No entanto, empenhar-se na luta por uma vitória substancial de Lula já no primeiro turno não equivale a apoiar acriticamente sua campanha e seu programa de governo. Nada disto. É de fundamental importância que as forças de esquerda, em especial a dita esquerda radical, estejam permanentemente dedicadas a pressionar o governo para direcioná-lo no rumo da conquista das aspirações populares.
Seja integrando a aliança formal de apoio à candidatura de Lula, ou atuando com independência desde fora, os militantes da esquerda radical e suas organizações não podem se isentar em relação às prioridades de vida do povo trabalhador. Uma vitória retumbante de Lula já no primeiro turno com a participação efetiva e constante de toda a esquerda radical neste processo vai abrir as portas para conquistas futuras.
Sendo assim, nesta etapa da luta, a derrota política do fascismo e de sua expressão econômica, o neoliberalismo, é uma obrigação moral para todos os que se identificam como parte da esquerda.

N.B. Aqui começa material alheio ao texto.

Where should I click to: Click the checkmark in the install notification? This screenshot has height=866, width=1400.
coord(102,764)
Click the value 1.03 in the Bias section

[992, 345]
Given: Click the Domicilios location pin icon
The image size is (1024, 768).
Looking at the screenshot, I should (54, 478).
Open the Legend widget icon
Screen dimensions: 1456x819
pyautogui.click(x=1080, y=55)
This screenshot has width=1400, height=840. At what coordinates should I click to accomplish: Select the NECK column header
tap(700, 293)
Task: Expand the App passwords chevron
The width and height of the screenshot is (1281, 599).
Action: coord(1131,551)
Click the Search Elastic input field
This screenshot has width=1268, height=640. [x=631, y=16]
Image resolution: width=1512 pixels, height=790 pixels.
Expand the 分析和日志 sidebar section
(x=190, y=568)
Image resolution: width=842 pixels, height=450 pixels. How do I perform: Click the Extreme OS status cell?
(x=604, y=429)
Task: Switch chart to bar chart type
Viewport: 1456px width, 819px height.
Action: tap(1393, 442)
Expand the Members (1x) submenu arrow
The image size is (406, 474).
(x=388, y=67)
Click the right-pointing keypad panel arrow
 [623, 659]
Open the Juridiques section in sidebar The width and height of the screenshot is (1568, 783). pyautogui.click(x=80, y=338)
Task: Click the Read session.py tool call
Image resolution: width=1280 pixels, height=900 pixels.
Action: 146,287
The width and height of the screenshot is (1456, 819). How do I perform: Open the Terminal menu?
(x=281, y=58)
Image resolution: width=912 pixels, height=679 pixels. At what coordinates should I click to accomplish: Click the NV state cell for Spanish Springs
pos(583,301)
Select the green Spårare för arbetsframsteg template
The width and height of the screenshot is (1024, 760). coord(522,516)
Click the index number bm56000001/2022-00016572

E no que diz respeito à esquerda radical, estes compromisso e dever morais ficam ainda mais ressaltados.
Por isso, trabalhar com afinco para uma votação expressiva que resulte numa vitória imediata e contundente de Lula, assim como na eleição de uma grande bancada legislativa de cunho popular para apoiar as medidas do governo em favor do povo e se contrapor às pressões em sentido contrário, é uma obrigação para todos os que se sentem comprometidos com o destino de nosso povo. Esta é uma tarefa que cada militante da esquerda radical deveria assumir como sua prioridade.
Nossa radicalidade deve ter como meta abrir caminho no rumo de uma sociedade nova, sem a exploração do ser humano pelo ser humano. Até que ponto deste objetivo o novo governo encabeçado por Lula vai chegar é algo que vai depender dos esforços que todos nós venhamos a realizar. Ficar indiferente neste momento é tomar partido dos grandes exploradores de nosso povo.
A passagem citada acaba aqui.